You might have seen that when you perform a search in SharePoint the number of results can vary as you advance through the pages. Typically the estimate gets more accurate as you advance through the pages. The second principle is that you do not get all of the results at once. Each page contains a defined number of results – usually 30 if the person setting up the page accepts the default value. This is no different for the HTTP request. SharePoint will return an estimate and the first 10 results unless you refine the search query. The estimate is on the high side of the final number so we can use that to define the number of blocks we need to return and the number of loops we need to use.

The aim of my search is to return all of the sites in the /teams/ branch in my tenant and for each result the Title and URL for the site. If you are unfamiliar with forming queries then take a look at the Keyword Query Language (KQL) syntax reference and the  SharePoint Search REST API for the details of the GET request. A great tool for trying out queries is the SharePoint Search Query Tool.  The query URI is:

_api/search/query?querytext='(contentclass:sts_site+OR+contentclass:sts_web)+Path:"https:%2f%2ftenantname.sharepoint.com%2fteams%2f*"'&trimduplicates=false&rowlimit=500&selectproperties='Path%2cUrl%2cTitle%2cSPWebUrl'&sourceid='8413cd39-2156-4e00-b54d-11efd9abdb89'&clienttype='Custom'

The query text is:

(contentclass:sts_site+OR+contentclass:sts_web)+Path:"https:%2f%2ftenantname.sharepoint.com%2fteams%2f*"

which translates into “give me results which are Site Collections or Subsites and only those where the URL includes tenantname.sharepoint.com/teams/ “. The unencoded version is:

(contentclass:sts_site OR contentclass:sts_web) Path:"https://tenantname.sharepoint.com/teams/*"

You’ll notice that the URI is encoded. Encoding replaces URL-unsafe characters with escape characters. I’ve also added parameters to the URI to help focus the search and in turn increase the accuracy of the initial estimate:

trimduplicates=false&rowlimit=500

If the trimduplicates parameter is omitted then SharePoint will exclude duplicates by default i.e. apply trimduplicates=true. This will grossly underestimate the number of results for a search designed to return sites as results. It will also produce estimated counts that vary in number as you page through them. The Flow includes a Create HTML table action that you can use to see this effect in action (see later in the post for details). To see the difference set trimduplicates to true in the query contained in the Do Until loop and then inspect the table. As we are after the total number of results to define the number of loops we need perform we can forgo the need to define the number of results per page. However we need an accurate result and this is helped by setting the rowlimit to the maximum number of rows in a result set to 500.

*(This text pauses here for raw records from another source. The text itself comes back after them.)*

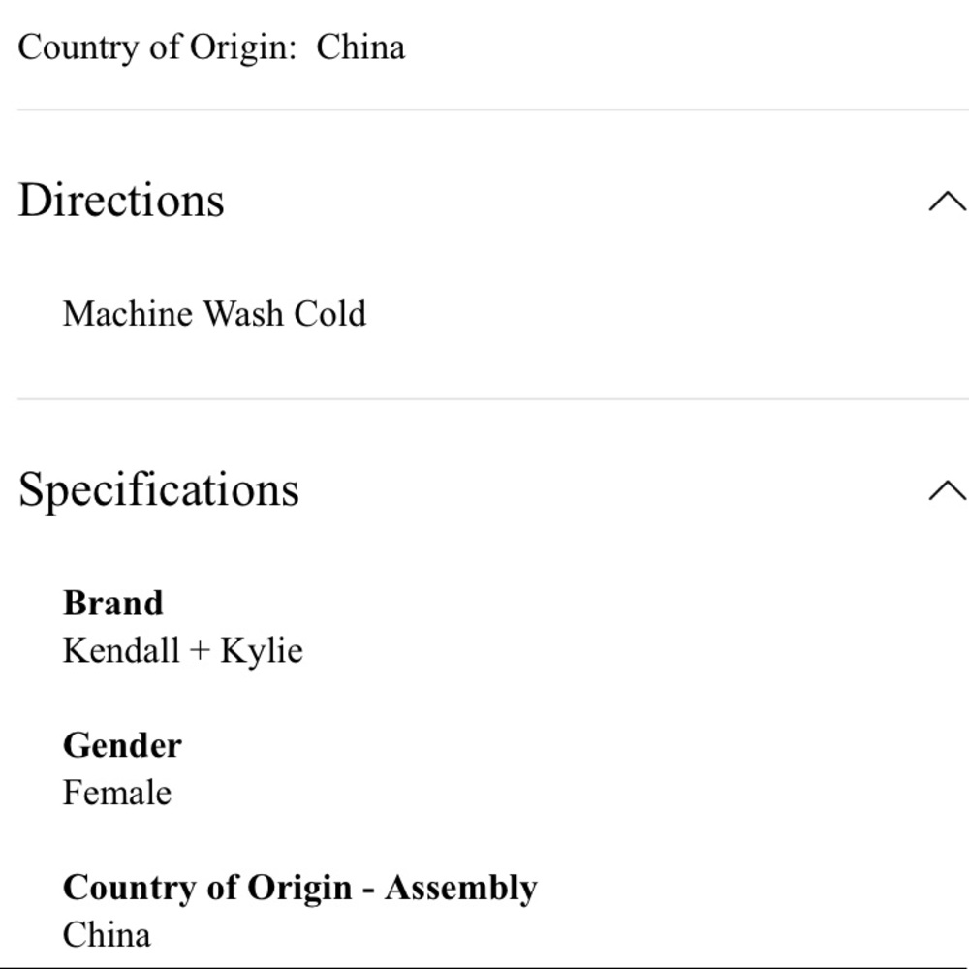Click the bold Gender label
The image size is (969, 969).
coord(122,745)
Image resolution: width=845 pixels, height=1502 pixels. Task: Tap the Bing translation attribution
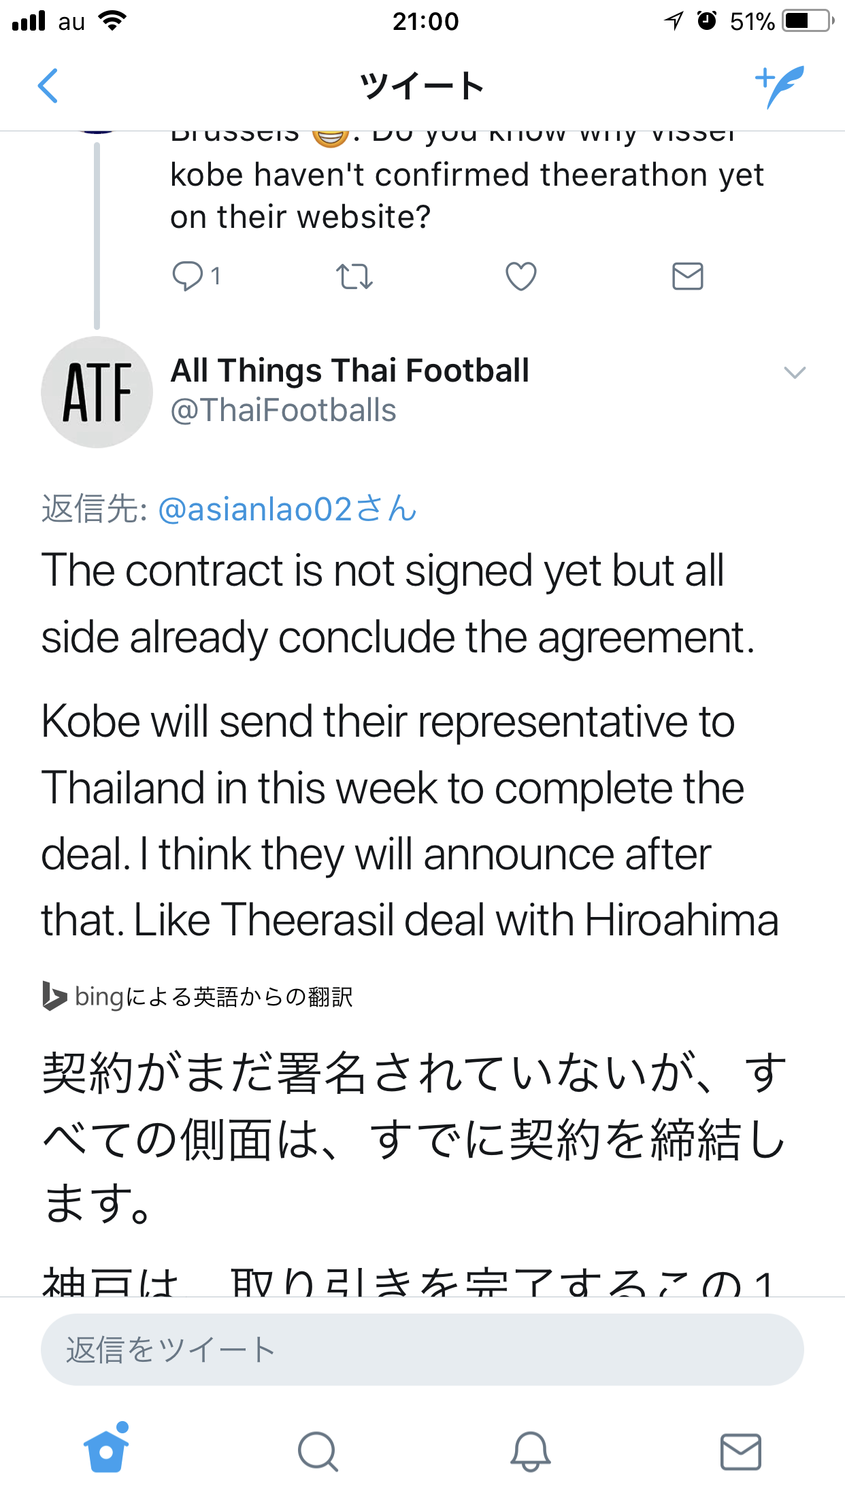[x=197, y=997]
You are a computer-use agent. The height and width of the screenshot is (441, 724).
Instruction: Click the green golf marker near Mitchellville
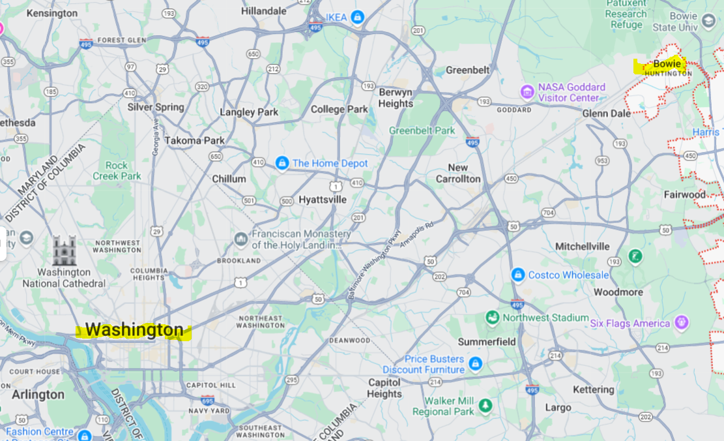635,256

&sourceid='8413cd39-2156-4e00-b54d-11efd9abdb89'&clienttype='Custom'

At the end of the URI is some information that tells SharePoint which result source I would like to use and where the search query is coming from. These items are optional for a simple site search.

I could make the Flow easier to reuse by passing the query URI as a variable into the HTTP action. If you do opt for that then remember to encode the URI either using a encodeURIComponent function or encode it outside of Flow and paste the result in.

Processing the results

The result of the HTTP action is passed back to Flow in the form of a JSON object. The Parse JSON action is used to locate items in the object that I need to reuse elsewhere in the Flow. At this stage I am only concerned with the total number of results which are detailed as TotalRows in the JSON object.

4
Parse JSON action

Producing the JSON schema is probably the hardest part of the Flow. The design process is iterative. The first step is to construct the Flow up to and including the HTTP action. You then run the Flow (hence the Manual trigger) and then inspect the results of the HTTP action by downloading the output.

5
Send HTTP action – obtaining JSON results

The output contains a lot of information that you do not need. However it is too big to simply paste into the schema generator provided with the Parse JSON action as the result is a confusing array of near identical key names. John Liu has produced an excellent blog that describes the trimming process and some of the pitfalls the arise when working with large JSON objects. My preferred approach is to use Visual Studio Code and Nick DeMayo’s JSON Editor extension to cut big chunks out of the JSON object. I then paste a copy of the reduced object into the sample schema generator provided with the Parse JSON action. The JSON Editor allows you to delete chunks without the risk of introducing formatting issues. I do not like the idea of pasting search data from within my tenant into an online schema tool.

6
Visual Studio Code with JSON Editor extension

The resulting schema is:

{

    "type": "object",

    "properties": {

        "odata.metadata": {

            "type": "string"

        },

        "ElapsedTime": {

            "type": "integer"

        },

        "PrimaryQueryResult": {

            "type": "object",

            "properties": {

                "RelevantResults": {

                    "type": "object",

                    "properties": {

                        "TotalRows": {

                            "type": "integer"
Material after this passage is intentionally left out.